## PASSAGE SHOWN:

If you read the IMDb synopsis for Cleanflix, it says, “When a small Utah-based edited movie company is caught sanitizing Hollywood’s copyrighted material, the film industry strikes back with a devastating blow.” That constitutes only a small part of the story told in this film. Far from being a court docudrama, Cleanflix examines some pretty big questions, such as, do people have the right to expect anyone to change a message to suit their fringe group’s perception of what is moral? Increasingly since Cleanflix was released in 2009, we have seen extremists on both the right and the left making this kind of demand. More importantly, what effect does the insistence on being sheltered from “objectionable” ideas have on a person’s mind?
Some of the interviewees of Cleanflix think they know the answer to the second question. Their answer would seem to be the right one if you go by the anecdotal evidence we have by the end of the film; however, nothing is ever that simple when it comes to humans and their ways. Maybe that’s why my husband and I have watched this movie about five times. Every time we see it, I get something different out of it.

## DATA SUPPLIED:
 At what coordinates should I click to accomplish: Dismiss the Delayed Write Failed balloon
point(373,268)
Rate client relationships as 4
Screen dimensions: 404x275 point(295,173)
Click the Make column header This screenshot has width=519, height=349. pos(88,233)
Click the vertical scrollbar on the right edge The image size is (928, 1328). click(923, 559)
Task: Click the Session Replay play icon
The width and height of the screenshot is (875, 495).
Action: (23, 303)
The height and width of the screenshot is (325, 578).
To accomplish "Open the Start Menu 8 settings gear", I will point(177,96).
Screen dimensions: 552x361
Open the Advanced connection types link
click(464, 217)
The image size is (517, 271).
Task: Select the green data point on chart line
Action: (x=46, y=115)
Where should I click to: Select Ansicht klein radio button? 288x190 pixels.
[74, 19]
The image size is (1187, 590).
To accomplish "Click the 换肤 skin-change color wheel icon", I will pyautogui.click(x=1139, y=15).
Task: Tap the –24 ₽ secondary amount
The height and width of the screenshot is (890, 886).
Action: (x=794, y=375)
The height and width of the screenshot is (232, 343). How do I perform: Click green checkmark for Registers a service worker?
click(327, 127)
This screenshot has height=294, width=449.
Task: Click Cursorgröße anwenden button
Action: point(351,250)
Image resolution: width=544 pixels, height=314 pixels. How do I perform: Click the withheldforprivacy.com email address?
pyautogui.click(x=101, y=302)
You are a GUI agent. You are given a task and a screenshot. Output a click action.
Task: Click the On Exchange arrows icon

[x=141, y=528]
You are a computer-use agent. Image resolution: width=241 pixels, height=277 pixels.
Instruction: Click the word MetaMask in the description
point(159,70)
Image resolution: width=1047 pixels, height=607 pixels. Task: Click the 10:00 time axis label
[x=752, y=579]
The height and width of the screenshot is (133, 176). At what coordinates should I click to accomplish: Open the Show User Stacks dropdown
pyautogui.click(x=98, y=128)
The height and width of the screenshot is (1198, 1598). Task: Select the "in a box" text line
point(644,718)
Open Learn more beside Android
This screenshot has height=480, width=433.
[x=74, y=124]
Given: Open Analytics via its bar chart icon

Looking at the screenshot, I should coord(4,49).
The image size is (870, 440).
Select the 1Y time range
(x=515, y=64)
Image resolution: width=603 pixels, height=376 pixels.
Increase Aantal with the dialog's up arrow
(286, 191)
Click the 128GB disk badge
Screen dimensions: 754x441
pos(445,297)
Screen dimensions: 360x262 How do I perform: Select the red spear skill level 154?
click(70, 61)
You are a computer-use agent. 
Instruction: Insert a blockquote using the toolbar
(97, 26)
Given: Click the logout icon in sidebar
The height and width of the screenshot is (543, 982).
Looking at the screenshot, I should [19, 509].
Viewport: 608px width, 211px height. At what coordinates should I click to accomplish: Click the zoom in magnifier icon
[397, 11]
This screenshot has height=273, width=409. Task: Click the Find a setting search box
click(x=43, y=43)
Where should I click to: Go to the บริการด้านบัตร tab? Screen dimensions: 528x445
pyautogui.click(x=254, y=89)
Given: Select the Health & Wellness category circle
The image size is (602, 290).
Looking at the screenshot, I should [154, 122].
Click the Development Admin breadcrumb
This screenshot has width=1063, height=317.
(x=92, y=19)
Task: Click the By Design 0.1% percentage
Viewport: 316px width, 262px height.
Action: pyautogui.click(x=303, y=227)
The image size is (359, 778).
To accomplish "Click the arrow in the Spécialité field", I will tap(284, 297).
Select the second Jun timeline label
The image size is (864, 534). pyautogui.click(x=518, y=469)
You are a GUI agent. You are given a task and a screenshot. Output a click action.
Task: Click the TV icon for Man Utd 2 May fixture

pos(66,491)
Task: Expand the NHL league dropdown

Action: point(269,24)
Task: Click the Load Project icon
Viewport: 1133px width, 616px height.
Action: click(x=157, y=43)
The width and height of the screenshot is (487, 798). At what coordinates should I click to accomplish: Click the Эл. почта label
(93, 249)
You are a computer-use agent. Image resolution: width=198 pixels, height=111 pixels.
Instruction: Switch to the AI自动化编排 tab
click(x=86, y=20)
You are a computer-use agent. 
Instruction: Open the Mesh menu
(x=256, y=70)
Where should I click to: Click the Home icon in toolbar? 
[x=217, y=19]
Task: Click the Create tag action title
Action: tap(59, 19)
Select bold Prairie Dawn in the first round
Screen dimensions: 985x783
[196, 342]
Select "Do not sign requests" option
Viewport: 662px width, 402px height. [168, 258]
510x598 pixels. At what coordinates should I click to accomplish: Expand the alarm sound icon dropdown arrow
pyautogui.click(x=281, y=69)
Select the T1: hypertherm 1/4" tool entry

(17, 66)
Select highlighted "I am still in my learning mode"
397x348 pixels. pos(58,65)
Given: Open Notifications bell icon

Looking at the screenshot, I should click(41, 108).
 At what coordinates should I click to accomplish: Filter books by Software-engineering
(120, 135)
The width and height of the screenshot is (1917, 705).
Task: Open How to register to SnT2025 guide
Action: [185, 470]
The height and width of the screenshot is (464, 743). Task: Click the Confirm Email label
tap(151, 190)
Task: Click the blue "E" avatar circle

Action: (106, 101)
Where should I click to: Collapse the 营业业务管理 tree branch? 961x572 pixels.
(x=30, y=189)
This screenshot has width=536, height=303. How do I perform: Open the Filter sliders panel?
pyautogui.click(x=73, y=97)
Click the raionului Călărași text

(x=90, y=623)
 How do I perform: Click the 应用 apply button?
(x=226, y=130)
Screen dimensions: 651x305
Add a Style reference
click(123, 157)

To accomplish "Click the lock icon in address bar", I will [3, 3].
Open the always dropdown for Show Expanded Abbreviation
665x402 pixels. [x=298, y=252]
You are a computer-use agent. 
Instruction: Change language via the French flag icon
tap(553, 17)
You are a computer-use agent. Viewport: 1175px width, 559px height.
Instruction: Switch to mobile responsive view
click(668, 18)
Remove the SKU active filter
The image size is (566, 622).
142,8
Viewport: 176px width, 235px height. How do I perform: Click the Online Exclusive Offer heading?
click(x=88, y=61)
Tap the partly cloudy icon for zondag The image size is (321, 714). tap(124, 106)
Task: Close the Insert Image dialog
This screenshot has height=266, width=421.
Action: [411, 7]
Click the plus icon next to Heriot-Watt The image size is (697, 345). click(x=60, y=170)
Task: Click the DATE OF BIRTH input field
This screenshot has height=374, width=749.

## WHAT TO WORK ON:
Rewrite the Cleanflix review from "Some of the" to "different out of it.", putting "participants" in place of "interviewees".

## SOLUTION BELOW:
Some of the participants of Cleanflix think they know the answer to the second question. Their answer would seem to be the right one if you go by the anecdotal evidence we have by the end of the film; however, nothing is ever that simple when it comes to humans and their ways. Maybe that’s why my husband and I have watched this movie about five times. Every time we see it, I get something different out of it.